Вдруг зеленеет зрение.
Вещи теряют вес.
Правила ударения
в дождь повторяет лес.
Кто и куда проник
зазеленевшим взглядом,
можно узнать из книг.
Книги летают рядом.
И этот рай не в иных, засмертных пространствах, а здесь, на несчастной земле, где
воздух «полон политики, словно гари», а мозг пляшет Виттову пляску.
Поэтика Айзенберга
(немного меняющаяся с годами, но цельная в своей основе), выдержала самое
трудное испытание — количественным нарастанием текстов. От нее не устаешь.
Сколько поэтов за эти сорок с лишним лет оказались действующими моделями
поэтов. А он, негромкий, далекий от радикализма (но не враждебный радикализму),
остался. Его голос дышит. И сколько других поэтов (о них будет ниже)
подпитываются от этого дыхания!
Петр Чейгин.
Новые стихотворения (Урал, № 4); Стихи (Звезда, № 11)
Ни в каком поколении (а особенно в
поколении, богатом на таланты) итоги не подведены и оценки не расставлены, пока
люди продолжают писать. Чейгин — сверстник Айзенберга (1948 г.р.), представитель ленинградского
андеграунда, долгое время остававшийся в тени. Несправедливо остававшийся.
У него есть собственный язык, собственная словесно-химическая лаборатория.
Проблема только в том, что иногда словесная вязь оказывается слишком плотной —
не пропускает воздуха (особенно это чувствуется в некоторых стихотворениях из
«Звезды»). Но когда пропускает (и когда Чейгин не
пытается бороться с фрагментарностью своей поэтики, искусственно затягивая
стихи, забивая словесным мясом) — получается прекрасно:
Вовне, киммерийская роза, вовне
страда состраданья на ртутном
окне.
Венера шипуча, Меркурий кусач.
и
вровень с волною охотится плач
бессовестной рыбы, что в сети нейдет,
и с боку-припеку горит
кашалот.
Давид Паташинский.
Бессонник (Урал, № 8)
Давид Паташинский
оценен и известен меньше, чем он того заслуживает. Почему? Потому что живет в
американской глубинке? Потому что не имеет ярких индивидуальных «фишек»
(ритмических, тематических, строфических)? Потому что пишет очень много, а это
неудобно для читателя: выбирать точное из чуть-чуть
неточного приходится ему. Небольшая подборка лучше дает почувствовать Паташинского, его интонацию, его личное лирическое
пространство.

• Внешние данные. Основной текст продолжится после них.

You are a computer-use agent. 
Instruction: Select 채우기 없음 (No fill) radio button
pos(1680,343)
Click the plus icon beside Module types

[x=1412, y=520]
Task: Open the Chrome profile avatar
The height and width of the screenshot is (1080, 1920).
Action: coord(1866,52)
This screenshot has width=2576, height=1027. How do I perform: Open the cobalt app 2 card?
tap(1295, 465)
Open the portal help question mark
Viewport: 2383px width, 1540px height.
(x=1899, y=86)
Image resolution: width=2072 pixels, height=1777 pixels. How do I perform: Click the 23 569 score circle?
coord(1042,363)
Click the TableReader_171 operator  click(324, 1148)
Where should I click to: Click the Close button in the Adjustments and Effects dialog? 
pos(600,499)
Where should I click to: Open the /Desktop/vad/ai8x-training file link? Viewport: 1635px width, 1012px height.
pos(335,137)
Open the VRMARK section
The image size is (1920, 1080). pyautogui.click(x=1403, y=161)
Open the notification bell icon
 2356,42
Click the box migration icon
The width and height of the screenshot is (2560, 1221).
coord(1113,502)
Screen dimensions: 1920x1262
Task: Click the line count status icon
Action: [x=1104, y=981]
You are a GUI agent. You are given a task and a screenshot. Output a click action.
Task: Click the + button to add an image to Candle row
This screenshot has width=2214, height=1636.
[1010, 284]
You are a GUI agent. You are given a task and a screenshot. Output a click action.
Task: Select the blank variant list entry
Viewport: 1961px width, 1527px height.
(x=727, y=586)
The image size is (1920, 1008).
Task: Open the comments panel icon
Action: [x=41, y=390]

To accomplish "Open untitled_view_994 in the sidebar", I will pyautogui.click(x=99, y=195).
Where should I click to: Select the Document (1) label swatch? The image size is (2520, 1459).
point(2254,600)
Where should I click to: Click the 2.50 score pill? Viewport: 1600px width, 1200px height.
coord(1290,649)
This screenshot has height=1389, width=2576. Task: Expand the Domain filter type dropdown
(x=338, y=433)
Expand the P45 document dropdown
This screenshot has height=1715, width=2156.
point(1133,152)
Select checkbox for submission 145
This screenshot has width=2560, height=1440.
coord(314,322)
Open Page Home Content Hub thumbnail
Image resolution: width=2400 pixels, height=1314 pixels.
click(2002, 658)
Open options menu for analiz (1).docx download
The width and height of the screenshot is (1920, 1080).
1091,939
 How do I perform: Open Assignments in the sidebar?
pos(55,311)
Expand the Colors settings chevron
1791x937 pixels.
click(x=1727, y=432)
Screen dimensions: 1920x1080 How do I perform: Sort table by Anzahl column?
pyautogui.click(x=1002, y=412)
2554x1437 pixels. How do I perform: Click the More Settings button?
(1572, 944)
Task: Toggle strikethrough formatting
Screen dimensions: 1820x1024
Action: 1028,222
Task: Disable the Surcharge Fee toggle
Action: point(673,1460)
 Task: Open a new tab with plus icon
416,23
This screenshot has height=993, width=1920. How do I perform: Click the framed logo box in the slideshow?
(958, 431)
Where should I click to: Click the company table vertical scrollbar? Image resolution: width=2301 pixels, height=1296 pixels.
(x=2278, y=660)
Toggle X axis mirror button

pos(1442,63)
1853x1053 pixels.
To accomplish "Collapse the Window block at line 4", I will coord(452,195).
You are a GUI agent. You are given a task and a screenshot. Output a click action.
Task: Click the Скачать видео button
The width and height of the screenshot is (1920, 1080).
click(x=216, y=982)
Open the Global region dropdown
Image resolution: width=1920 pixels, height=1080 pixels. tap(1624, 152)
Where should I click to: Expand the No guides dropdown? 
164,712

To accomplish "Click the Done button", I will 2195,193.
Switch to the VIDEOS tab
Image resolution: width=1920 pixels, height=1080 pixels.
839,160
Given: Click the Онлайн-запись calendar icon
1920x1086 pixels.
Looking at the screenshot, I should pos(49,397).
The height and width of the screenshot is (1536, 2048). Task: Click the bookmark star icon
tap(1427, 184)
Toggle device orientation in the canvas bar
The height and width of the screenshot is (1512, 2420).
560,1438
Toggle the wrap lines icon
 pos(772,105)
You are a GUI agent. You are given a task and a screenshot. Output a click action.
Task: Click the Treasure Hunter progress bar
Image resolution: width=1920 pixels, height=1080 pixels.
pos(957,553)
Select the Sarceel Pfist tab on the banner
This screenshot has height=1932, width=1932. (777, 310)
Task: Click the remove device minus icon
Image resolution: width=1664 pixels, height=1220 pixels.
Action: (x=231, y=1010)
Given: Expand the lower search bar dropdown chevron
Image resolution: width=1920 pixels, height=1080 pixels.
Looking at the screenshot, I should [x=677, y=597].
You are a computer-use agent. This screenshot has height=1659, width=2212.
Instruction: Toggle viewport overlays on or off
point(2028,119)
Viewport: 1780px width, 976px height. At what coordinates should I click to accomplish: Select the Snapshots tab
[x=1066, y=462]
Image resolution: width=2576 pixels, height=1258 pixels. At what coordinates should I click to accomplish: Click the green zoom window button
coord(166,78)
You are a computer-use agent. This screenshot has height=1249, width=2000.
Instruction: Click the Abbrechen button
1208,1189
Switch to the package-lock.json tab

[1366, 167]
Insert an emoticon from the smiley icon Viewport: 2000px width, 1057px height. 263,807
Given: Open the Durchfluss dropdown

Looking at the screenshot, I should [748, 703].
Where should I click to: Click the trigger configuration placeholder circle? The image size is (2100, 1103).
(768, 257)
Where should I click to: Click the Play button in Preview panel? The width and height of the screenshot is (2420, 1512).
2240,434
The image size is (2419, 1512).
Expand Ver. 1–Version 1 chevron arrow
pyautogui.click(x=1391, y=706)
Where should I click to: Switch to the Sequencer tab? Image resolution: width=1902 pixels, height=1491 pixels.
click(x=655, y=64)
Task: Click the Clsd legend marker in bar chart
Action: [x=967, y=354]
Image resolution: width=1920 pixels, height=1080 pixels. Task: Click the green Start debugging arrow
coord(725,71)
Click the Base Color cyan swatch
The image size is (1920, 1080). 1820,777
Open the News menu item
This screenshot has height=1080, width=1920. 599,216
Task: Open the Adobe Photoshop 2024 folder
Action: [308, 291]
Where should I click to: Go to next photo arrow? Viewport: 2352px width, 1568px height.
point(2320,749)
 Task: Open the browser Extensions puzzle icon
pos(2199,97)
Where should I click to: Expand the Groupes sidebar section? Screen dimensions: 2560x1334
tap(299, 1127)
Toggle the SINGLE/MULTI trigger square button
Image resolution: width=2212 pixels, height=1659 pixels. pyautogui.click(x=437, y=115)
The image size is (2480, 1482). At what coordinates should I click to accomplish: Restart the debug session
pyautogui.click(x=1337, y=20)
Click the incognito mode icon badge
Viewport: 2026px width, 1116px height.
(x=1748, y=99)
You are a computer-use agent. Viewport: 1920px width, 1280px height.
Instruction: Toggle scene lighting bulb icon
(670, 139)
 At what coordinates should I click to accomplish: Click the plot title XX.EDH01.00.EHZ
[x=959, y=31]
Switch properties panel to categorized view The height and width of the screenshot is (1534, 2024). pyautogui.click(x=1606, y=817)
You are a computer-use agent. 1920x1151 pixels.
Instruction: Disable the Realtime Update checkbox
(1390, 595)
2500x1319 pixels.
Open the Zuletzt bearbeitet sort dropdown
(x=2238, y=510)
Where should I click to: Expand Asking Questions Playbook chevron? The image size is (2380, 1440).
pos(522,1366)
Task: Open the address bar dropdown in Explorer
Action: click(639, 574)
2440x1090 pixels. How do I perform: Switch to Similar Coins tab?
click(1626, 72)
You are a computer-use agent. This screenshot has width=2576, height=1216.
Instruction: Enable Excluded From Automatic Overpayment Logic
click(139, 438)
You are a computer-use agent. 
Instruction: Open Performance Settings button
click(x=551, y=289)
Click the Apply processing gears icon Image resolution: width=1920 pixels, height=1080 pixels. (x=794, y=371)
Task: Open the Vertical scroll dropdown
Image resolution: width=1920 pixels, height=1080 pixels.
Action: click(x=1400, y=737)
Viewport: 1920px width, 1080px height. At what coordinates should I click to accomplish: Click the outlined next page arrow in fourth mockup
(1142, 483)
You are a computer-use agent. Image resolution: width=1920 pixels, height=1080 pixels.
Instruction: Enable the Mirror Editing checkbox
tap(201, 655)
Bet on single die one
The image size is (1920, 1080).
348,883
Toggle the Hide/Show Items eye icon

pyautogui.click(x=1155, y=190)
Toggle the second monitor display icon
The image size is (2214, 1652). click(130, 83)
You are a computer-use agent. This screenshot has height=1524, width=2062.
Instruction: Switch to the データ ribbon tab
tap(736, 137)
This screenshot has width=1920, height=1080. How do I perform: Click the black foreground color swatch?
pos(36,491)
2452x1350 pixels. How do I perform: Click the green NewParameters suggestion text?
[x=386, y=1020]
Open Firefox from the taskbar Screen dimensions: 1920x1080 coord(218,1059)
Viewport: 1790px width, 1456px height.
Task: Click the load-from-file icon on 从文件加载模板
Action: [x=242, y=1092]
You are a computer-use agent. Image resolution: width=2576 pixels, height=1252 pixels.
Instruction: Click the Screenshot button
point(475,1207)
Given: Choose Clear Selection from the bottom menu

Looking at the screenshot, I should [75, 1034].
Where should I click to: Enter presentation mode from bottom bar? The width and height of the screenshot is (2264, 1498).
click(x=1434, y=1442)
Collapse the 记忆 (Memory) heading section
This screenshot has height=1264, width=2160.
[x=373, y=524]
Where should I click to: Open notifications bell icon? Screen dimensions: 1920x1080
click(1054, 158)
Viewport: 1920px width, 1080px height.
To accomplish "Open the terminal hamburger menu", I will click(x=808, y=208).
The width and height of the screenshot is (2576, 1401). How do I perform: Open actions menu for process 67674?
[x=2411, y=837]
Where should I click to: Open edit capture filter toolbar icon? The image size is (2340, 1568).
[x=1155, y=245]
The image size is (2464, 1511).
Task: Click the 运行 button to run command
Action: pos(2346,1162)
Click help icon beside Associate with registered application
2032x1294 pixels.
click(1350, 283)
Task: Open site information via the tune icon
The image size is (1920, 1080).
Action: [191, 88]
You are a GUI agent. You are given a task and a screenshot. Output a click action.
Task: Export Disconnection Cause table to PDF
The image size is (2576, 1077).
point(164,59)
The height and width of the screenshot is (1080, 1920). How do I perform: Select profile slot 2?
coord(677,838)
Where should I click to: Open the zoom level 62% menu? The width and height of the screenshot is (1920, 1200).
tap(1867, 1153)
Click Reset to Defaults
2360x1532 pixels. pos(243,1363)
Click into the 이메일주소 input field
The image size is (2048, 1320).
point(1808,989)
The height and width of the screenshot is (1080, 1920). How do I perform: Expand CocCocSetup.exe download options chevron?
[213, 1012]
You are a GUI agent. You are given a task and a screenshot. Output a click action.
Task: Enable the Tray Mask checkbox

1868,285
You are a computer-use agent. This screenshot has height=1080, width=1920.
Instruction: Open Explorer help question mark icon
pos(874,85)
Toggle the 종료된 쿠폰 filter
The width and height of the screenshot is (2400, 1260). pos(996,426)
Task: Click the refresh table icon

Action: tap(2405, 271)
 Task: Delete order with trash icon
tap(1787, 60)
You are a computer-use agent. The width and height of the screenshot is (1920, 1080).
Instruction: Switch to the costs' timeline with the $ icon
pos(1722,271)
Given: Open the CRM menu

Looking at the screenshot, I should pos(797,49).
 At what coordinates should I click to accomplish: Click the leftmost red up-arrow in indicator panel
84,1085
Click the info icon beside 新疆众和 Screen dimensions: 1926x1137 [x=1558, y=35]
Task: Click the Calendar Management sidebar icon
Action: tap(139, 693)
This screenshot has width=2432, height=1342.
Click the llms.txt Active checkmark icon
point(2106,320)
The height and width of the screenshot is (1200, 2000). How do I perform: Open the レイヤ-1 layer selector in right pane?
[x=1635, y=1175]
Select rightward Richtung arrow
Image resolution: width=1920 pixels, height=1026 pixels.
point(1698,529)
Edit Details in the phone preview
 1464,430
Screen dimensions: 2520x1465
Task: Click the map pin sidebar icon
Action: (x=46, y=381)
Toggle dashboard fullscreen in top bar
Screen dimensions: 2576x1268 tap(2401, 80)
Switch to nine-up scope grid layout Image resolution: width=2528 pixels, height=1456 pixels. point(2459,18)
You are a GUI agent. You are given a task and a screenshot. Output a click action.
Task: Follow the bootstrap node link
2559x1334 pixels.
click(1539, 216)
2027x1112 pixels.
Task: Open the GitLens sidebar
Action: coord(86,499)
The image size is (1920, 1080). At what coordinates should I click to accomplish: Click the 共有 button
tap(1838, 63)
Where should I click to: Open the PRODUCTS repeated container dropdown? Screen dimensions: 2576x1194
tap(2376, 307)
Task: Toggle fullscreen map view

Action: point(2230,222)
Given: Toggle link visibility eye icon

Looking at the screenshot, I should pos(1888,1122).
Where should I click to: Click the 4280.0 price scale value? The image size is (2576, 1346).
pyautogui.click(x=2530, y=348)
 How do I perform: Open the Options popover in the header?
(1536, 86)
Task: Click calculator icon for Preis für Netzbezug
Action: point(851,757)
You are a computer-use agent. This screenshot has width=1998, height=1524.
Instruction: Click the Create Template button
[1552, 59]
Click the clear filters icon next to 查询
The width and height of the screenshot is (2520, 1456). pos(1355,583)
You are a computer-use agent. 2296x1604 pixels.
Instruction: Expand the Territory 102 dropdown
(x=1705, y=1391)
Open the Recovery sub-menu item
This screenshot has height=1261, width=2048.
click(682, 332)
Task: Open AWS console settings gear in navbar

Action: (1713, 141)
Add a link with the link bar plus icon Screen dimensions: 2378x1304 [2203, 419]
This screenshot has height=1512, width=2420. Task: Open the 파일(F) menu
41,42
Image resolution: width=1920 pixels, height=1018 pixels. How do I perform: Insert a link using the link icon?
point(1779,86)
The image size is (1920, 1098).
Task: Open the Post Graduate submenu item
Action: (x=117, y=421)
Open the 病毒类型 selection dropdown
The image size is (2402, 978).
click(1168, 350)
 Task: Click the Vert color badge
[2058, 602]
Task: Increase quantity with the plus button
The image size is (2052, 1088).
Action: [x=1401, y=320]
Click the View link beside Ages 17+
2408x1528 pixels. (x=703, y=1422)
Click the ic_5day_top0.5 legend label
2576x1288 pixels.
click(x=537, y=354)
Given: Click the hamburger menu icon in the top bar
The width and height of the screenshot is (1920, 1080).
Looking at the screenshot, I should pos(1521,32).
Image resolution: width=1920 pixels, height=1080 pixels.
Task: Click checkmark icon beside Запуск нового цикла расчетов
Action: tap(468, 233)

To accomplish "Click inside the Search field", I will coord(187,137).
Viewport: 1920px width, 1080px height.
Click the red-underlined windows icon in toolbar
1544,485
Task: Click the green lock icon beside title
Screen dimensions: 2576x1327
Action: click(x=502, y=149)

Здесь работа отбора уже проделана.
Птица черная, совершенно черная птица
идет по воздуху за черной
водой,
и особенно хорошо молчится
дурочке молодой.
Тусклое небо, воздух пропитан дымом,
догорают последние корабли,
осыпаясь по дурным дырам.
Соль молодой земли
хороша вечерним, черным
карманам,
воронья тень висит на столбе.
Успокаиваясь совсем малым,
пью себе…
Очевидна связь с Айзенбергом двадцати-тридцатилетней
давности (а через него — с Ходасевичем, Георгием Ивановым). Но музыка строки
иная, своя. Чуть более нервная, надрывная.
Евгений Рейн. Собаки и единороги
(Знамя, № 8)
В подборке Рейна есть удивительное
стихотворение, датируемое 1972 годом.
Стать Киплингом Советского Союза —
вот мой размах.
Пусть гибельно, но так диктует
Муза
мне второпях.
Я знаю, что мы значим, что мы
стоим,
за нас — звезда.
Мы наш и ваш, мы новый мир
построим —
раз навсегда!
В год полувынужденной
эмиграции Бродского его ближайший друг и соратник так идентифицирует
себя с Советской Империей (пусть и со скрытым ироническим подтекстом).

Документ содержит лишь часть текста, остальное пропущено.